**INPUT DATA**
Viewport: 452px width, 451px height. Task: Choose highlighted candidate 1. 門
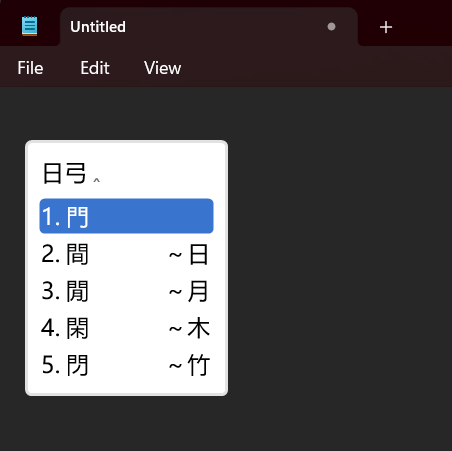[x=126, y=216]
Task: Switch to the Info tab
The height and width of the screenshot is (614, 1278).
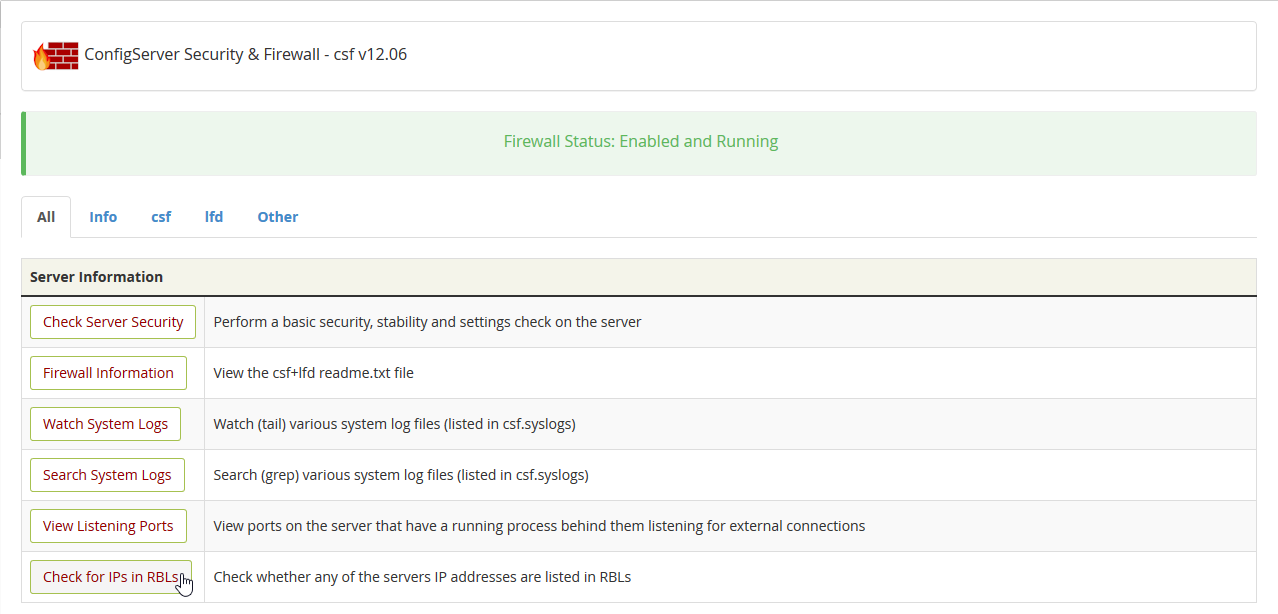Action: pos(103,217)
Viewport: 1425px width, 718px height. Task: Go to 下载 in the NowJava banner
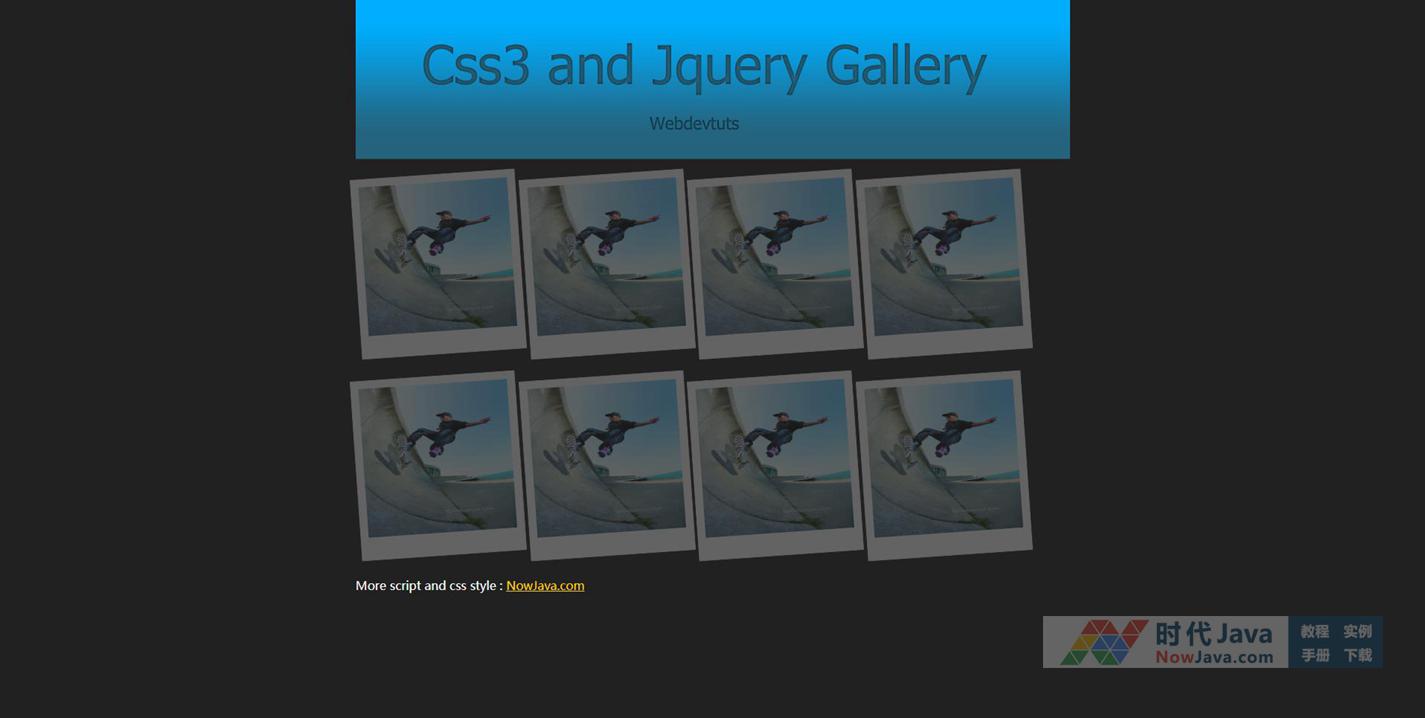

**TASK STATEMENT**
Pictures in the records above are left out; print everything else exactly as written.

**EXERCISE SOLUTION**
Viewport: 452px width, 451px height. Task: Choose highlighted candidate 1. 門
[x=126, y=216]
Task: Switch to the Info tab
The height and width of the screenshot is (614, 1278).
Action: pos(103,217)
Viewport: 1425px width, 718px height. Task: Go to 下载 in the NowJava banner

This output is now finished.